I'm more intrigued but CPU speeds

Leemundo · Jan 26, 2019

Afternoon all,

Just a simple question that I've never quite understood....

How can a cpu with a lower single core speed out perform a cpu with higher speeds?

Noticed more between AMD and Intel CPUs. With older generation CPUs, AMD often had higher frequencies but Intel managed to pip them when benchmarked.

Probably a silly question with allot more involved than just the speed but still it's something I've always pondered.

If any one can enlighten me It would be much appreciated.

Regards,

Lee.
(Feeling like a noob and asking noobie questions)

WYP · Jan 26, 2019

It's not a silly question, we all have to learn things somewhere.

I think the easiest way to explain it is that it also matters how much work can be done per clock cycle.

It's kinda like moving a pile of soil with a wheelbarrow, a bigger wheelbarrow can be used to move more dirt in a single move. In the same way, a processor/CPU core with more execution units etc can finish more calculations within a single clock cycle.

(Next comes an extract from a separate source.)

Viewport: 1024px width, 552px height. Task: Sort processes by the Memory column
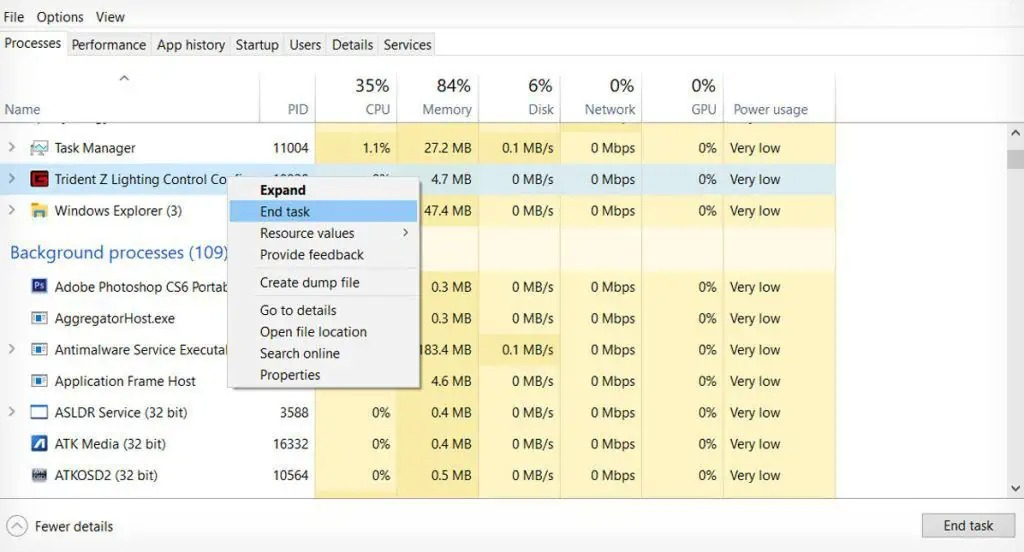[x=446, y=98]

Basically, the two ways of boosting single-threaded CPU performance is designing a more complex core or upping the CPU's clock speeds. Intel released a post a few years back to explain why CPUs are not 10GHz yet. Link here.

grec · Jan 26, 2019

It's also worth noting that designing a CPU for higher clocks can mean sacrificing a little on instructions-per-clock, because the maximum theoretical clock speed of an architecture is limited by the time taken to complete the longest combinational logic path(The inverse of this so-called critical path is the max clock). Often a units design will start heavily combinationally (IE without memory/registers within it, so the logic gates are connected directly and the signal passes through "instantaneously"), however there is a small delay when the signal passes through each logic gate (Arrangements of CMOS N or P type transistors to form AND/OR/NOR/ect gates, the building blocks of more complex logic blocks), the sum of this delay is the time taken for a path to complete, and larger & more complex blocks take more time to complete(On the nanoseconds scale). However, these blocks can then be broken up by putting registers(memory) within them, which store a signal that can then be read out on the following clock cycle, this help breaks up a long path into a collection of shorter paths at the cost of instruction latency, as it now takes more cycles to complete. On modern desktop CPUs these logic paths are often 10-20 stages deep, IE an instruction takes several cycles at a minimum to complete, but as long as there's no branch in the code(Or the branch predictors guessed what the outcome of the branch would be correctly) a unit can still theoretically pump out one instruction per cycle once the pipeline in full. However, if a branch prediction gets things wrong this can mean all the data in the pipeline after that branch is based on a wrong assumption and so the unit has to be flushed and restarted with an empty pipeline, which can make long-pipeline designs (Prescott, Bulldozer) particularly inefficient with branchy code that results in lots of misses, especially with the combined impact on cache use.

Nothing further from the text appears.